Exercise materials Start Marker

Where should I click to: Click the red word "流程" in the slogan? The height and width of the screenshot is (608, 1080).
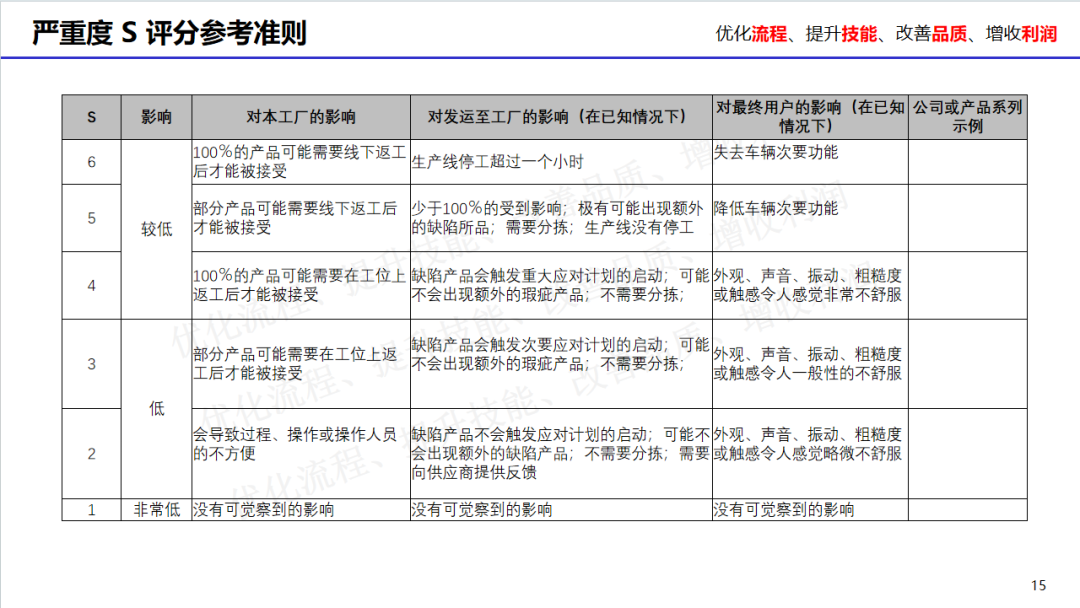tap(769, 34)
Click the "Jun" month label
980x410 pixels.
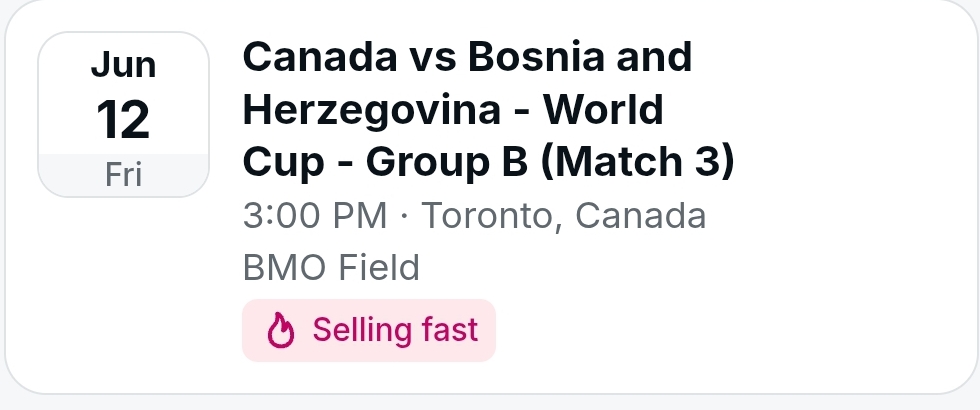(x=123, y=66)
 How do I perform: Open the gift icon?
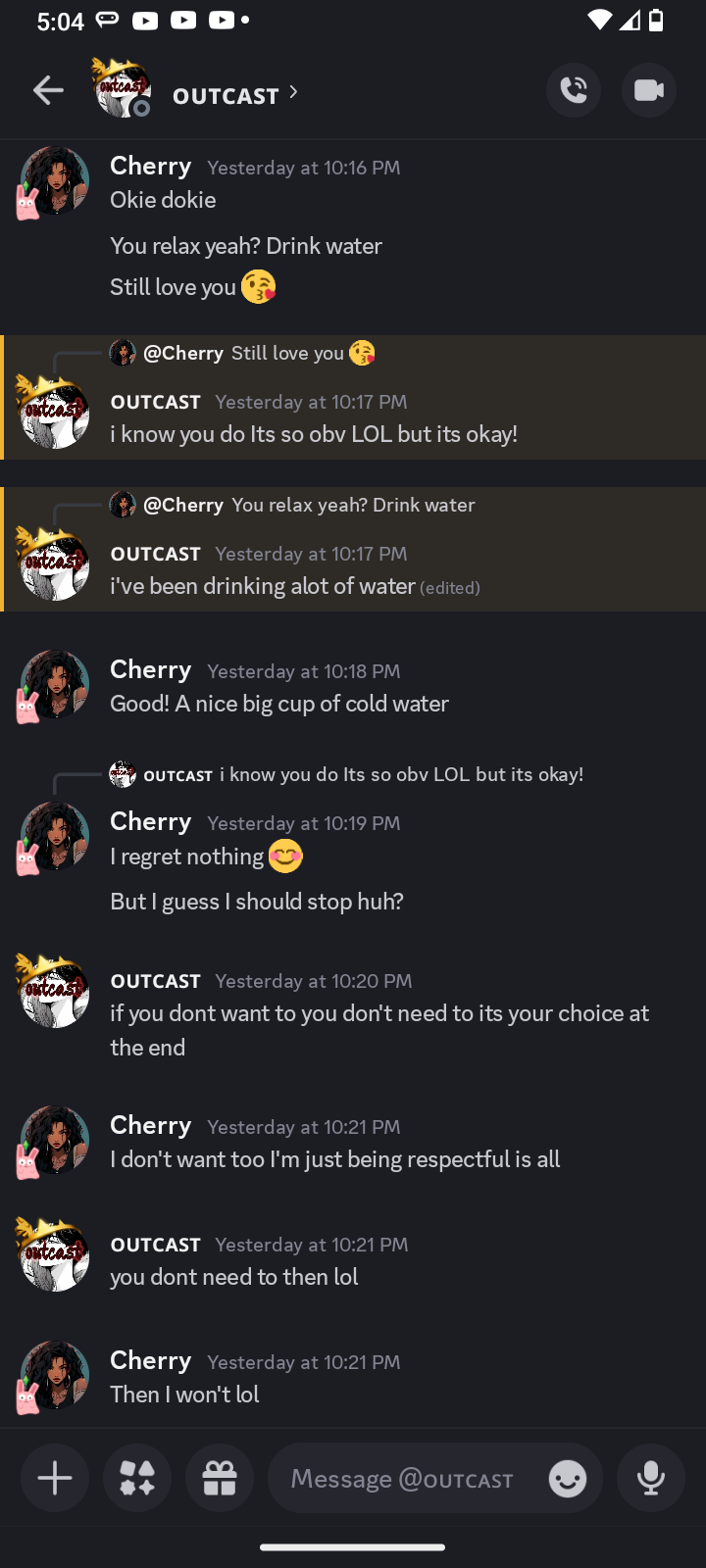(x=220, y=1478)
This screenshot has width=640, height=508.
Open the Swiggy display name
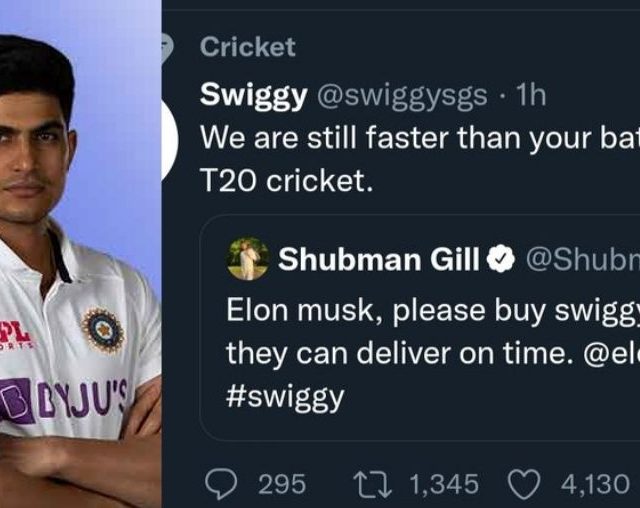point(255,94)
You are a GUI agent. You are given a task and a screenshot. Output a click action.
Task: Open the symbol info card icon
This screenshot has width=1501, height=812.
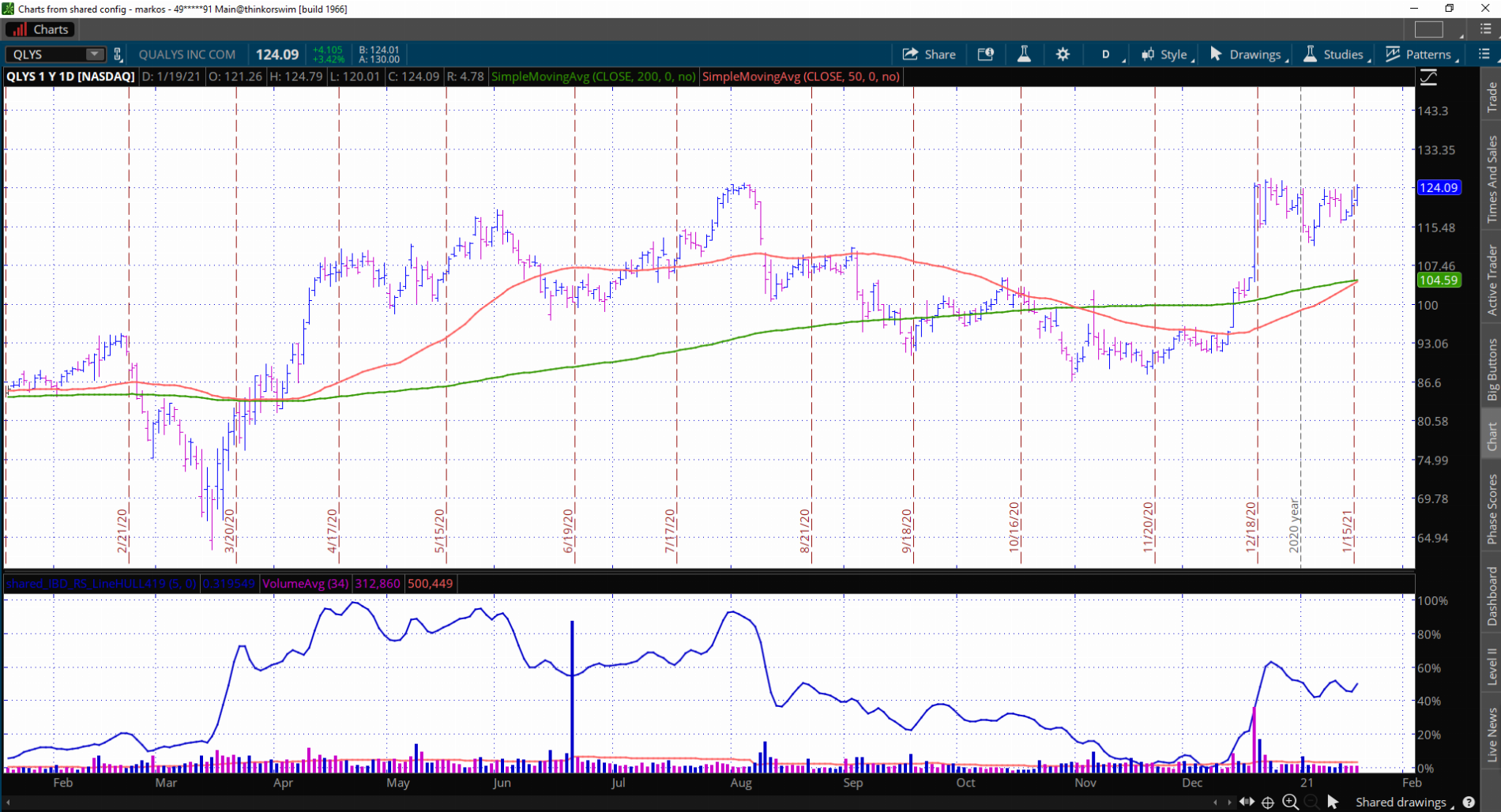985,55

Exercise materials End Marker
Exercise materials Start Marker

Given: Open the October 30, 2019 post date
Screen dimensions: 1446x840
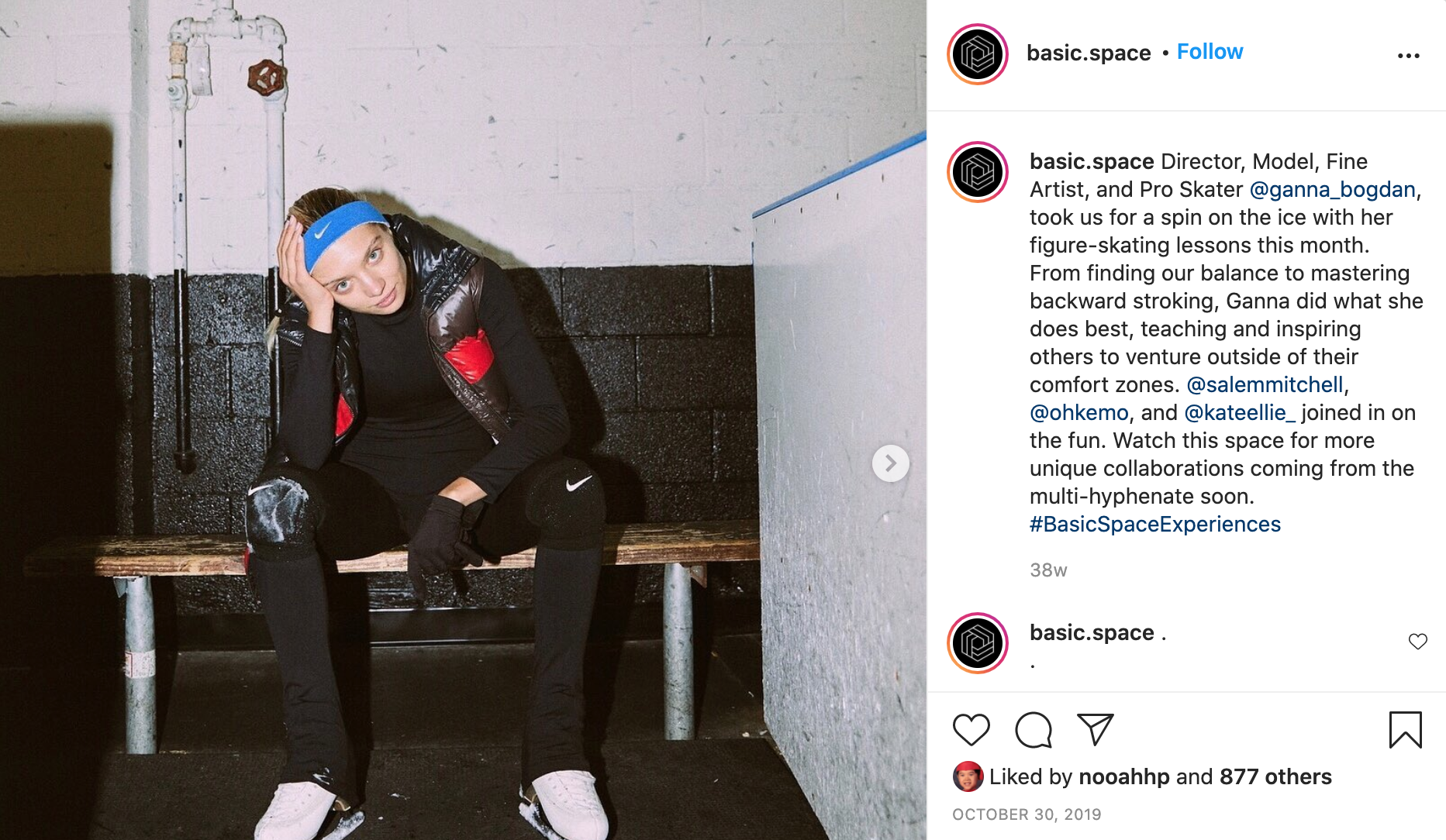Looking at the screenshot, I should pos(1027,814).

Exercise materials End Marker

### To do
If a picture sits between the line containing "Where should I" and the line containing "This screenshot has width=640, height=508.", leave it out, and return the lines of that range above exactly, both ends included.

### The completed task
Where should I click to: Click the red word "流程" in the slogan? The height and width of the screenshot is (608, 1080).
tap(769, 34)
Click the "Jun" month label
980x410 pixels.
(x=123, y=66)
 How do I perform: Open the gift icon?
(x=220, y=1478)
This screenshot has width=640, height=508.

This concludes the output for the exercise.